Therefore, this work proposes the synthesis of TiO₂/ITO using a novel method combining sol–gel/dip-coating techniques with the addition of titanium nanooxide (Degussa P25).

The aim of this study is investigating the effect of adding Degussa P25 during the preparation of the photoanode on the surface morphology, EC, optical properties, and applying PEC technology to the degradation of methylene blue (MB). In addition, this study highlights the addition of P25 powders to a TiO₂/P25/ITO photoanode to improve the PEC performance, efficiency degradation of MB, operational ability, and enhance photocatalyst activity of the photoanode.

2. Experimental

2.1. Materials

According to the manufacturer’s specifications, Titanium dioxide (Degussa P25) comprises 70% anatase and 30% rutile phases, with an average particle size of this compound is approximately 25 nm and it exhibits a specific surface area of 48.3 m² g⁻¹ from N₂ adsorption at 77 K.

The following source: (MB, C.I.52015) from Scharlau Company (Barcelona-Spain) was used to prepare the artificially contaminated solutions of MB without any additional purification processes. Sodium sulfate Na₂SO₄ (95.0%) was purchased from Riedel_de Haen company, and used in the preparation of sol–gel titanium tetra isopropoxide (TTIP) purity, (97.0%), M = 284.22 and Triton X-100 from Scharlau Chemie, laboratory grade, M = 646.37 g mol⁻¹, D = 1.07 g cm⁻³, (Germany), ethanol from BDH (Germany) purity (99.2%), M = 46.01, and acetic acid from PRS (Spain) purity (98%). ITO glass of 50 Ω resistance, dimensions (3–10 cm), and thickness of 0.07 cm was bought from Aldrich (Germany). In addition, a cathode of nickel metal from Aldrich (Germany).
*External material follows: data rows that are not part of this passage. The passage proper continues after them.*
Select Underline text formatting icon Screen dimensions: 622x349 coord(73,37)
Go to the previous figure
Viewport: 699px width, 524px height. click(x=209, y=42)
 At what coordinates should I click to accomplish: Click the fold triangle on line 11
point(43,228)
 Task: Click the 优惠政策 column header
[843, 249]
Water for injections was also used in preparing samples and solutions.

2.2. Characterization

The morphology of the TiO₂ nanoparticles was characterized by an atomic force microscopy (AFM) (esayScan2, nanosurf), UV–visible (UV–Vis) spectroscopy studies were performed in order to determine the optical properties for wavelengths ranging from 300 to 800 nm using a Varian Carry 5000 (UV–VIS-IR), A UV–Vis spectrophotometer and total organic carbon (TOC) (Phoenix8000) were employed to monitor the degradation of MB. The point of zero charge pH_pzc, was determined by acid–base titration method following the procedure adopted previously [32] for a powder sample. The electrochemical impedance spectroscopy (EIS) was measured using an IVIUM-STAT.XR Potentiostat/Galvanostat with integrated high-performance frequency response analyzers for EIS measurements. With an excitation signal of 10 mV amplitude. The impedance vs frequency spectra was acquired at the open circular potential of the system in the dark and under UV illumination. The photocurrent densities were examined by linear sweep voltammetry measurements in a three-electrode EC system, using an Ag/AgCl as the reference electrode and Pt mesh as the counter electrode in a 1 M NaOH electrolyte.
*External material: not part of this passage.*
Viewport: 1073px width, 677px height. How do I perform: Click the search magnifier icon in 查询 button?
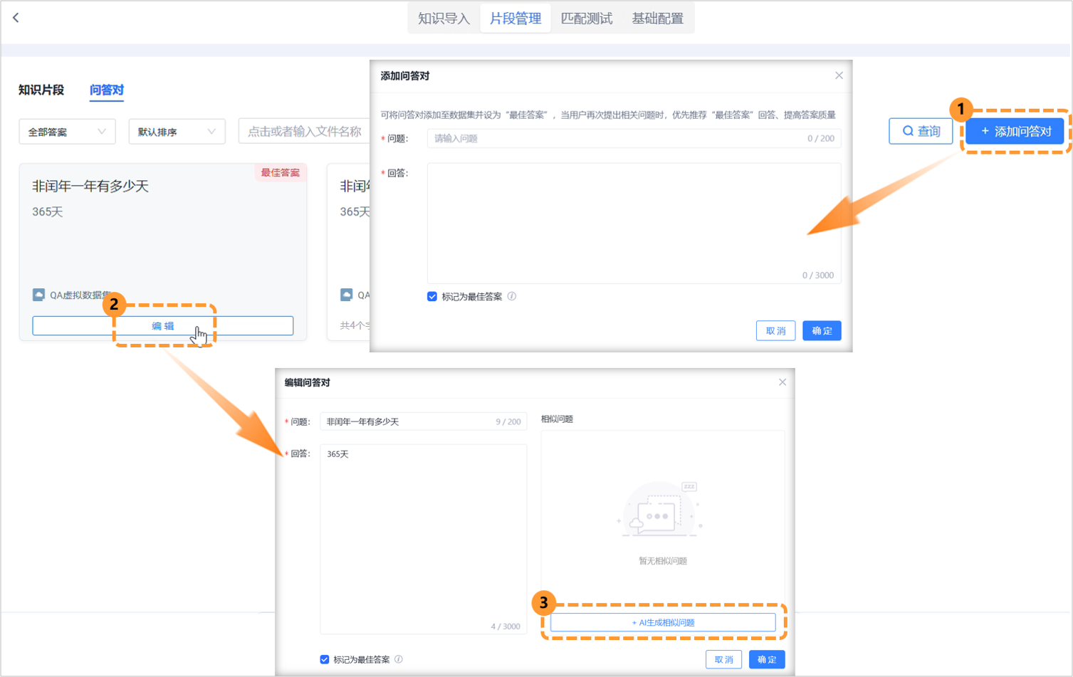click(909, 131)
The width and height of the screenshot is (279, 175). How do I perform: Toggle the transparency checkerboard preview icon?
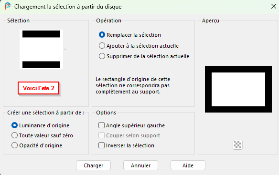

2.3. Preparation of Photoanodes

Solution A was prepared by adding 1.5 mL surfactant agent Triton X-100, 10.2 mL acetic acid, 57 mL ethanol, and 5.4 mL TTIP and kept under vigorous stirring by ultrasonication for 3 hr. Solution B was prepared by adding 1 g titanium oxide (Degussa P25) to 10 mL of ethanol and 10 mL of water solution under continuous ultrasonic stirring. Solution B was added dropwise to solution A with constant stirring for a period of 1 hr to obtain solution AB.

ITO glass slides were rinsed with water and ethanol, calcined at 550°C to remove any impurities from the surface, and then immersed so that 8 cm from the conductor side was wetted by the sol via using the dipping electroplating device in solution A to obtain the photoanode A and another one in solution AB to obtain the photoanode AB. By programing the immersion time of 1 s and the drawing speed of 100 µm s⁻¹. Finally, the heat treatment takes place in two stages. The first stage raised the temperature to 100°C for 3 hr, and then the temperature was raised to 450°C at a speed of 15°C s⁻¹. The temperature was kept for 2 hr and then cooled down while maintaining the previous speed.
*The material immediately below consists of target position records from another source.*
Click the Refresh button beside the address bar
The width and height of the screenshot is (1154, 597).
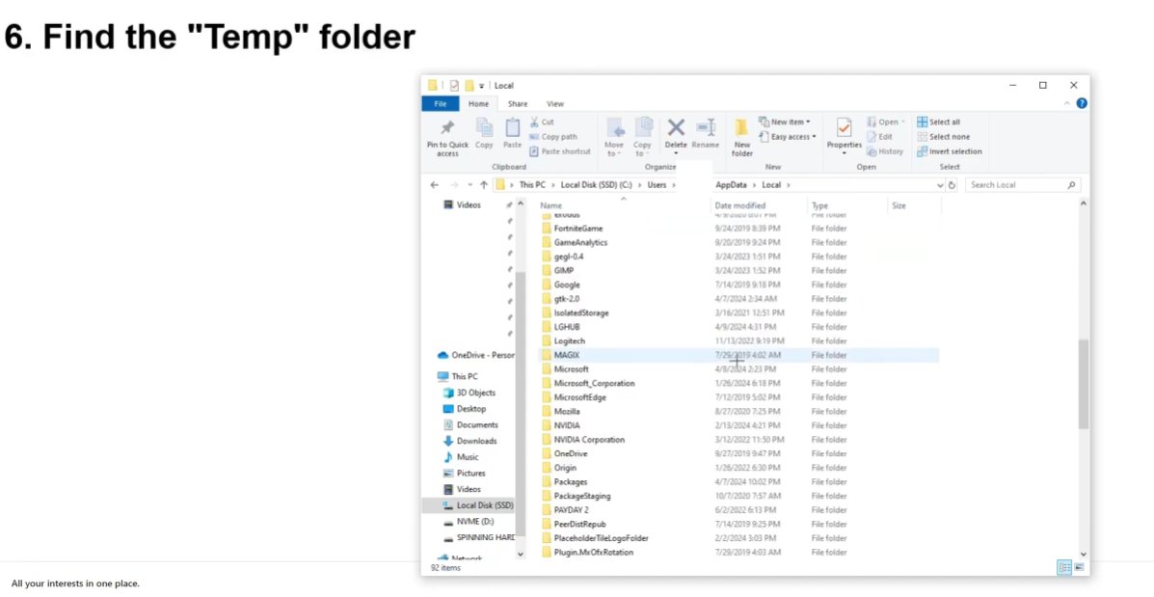pyautogui.click(x=953, y=184)
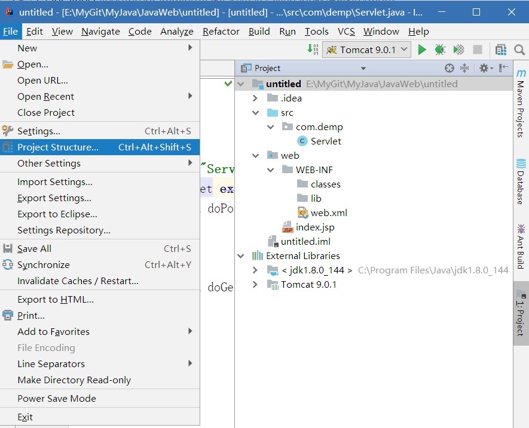Hide the Project tool window
The image size is (529, 428).
(x=503, y=68)
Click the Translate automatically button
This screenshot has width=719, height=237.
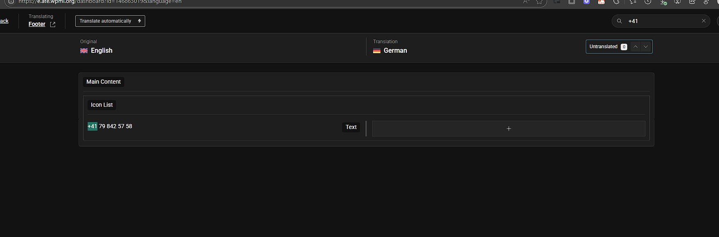(x=110, y=21)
2.4. PEC Degradation of MB

The PEC degradation of MB was carried out in a homemade single-compartment cuboid transparent glass reactor Figure 2. In the PEC experiments, A and AB photoanodes acted as photoelectrodes and the Ni foils as cathodes (the geometric area in contact with the MB solution was 48 cm²). The distance between the two electrodes was 3.0 cm. The UVA light was supplied by two lamps; the first lamp (λ = 365 nm, 12 T5, 6 W, OSRAM, made in Italy) was placed inside the reactor parallel to the two electrodes. The second lamp (λ = 365 nm, 12 T8, 8 W, Hitachi, made in Japan) was placed outside the reactor and parallel to the two electrodes. A cooling water recirculation system was equipped to control the experimental temperature at 25°C. The distance between the inside lamp and the photoelectrode was 2 cm, and distance between the outside lamp and the photoelectrode was 6 cm. The concentration of MB was set as 25 mg L⁻¹, and 0.05 M of Na₂SO₄ was added to enhance the MB solution conductivity. Prior to irradiation, the two electrodes were vertically fixed in the reactor. Then 200 mL of MB is added to the reactor and stirred in the dark for 30 min to establish adsorption–desorption equilibrium. The potential in the PEC was controlled by a DC power supply. Samples were taken at specified intervals to follow the change of concentrations of solutions during treatment.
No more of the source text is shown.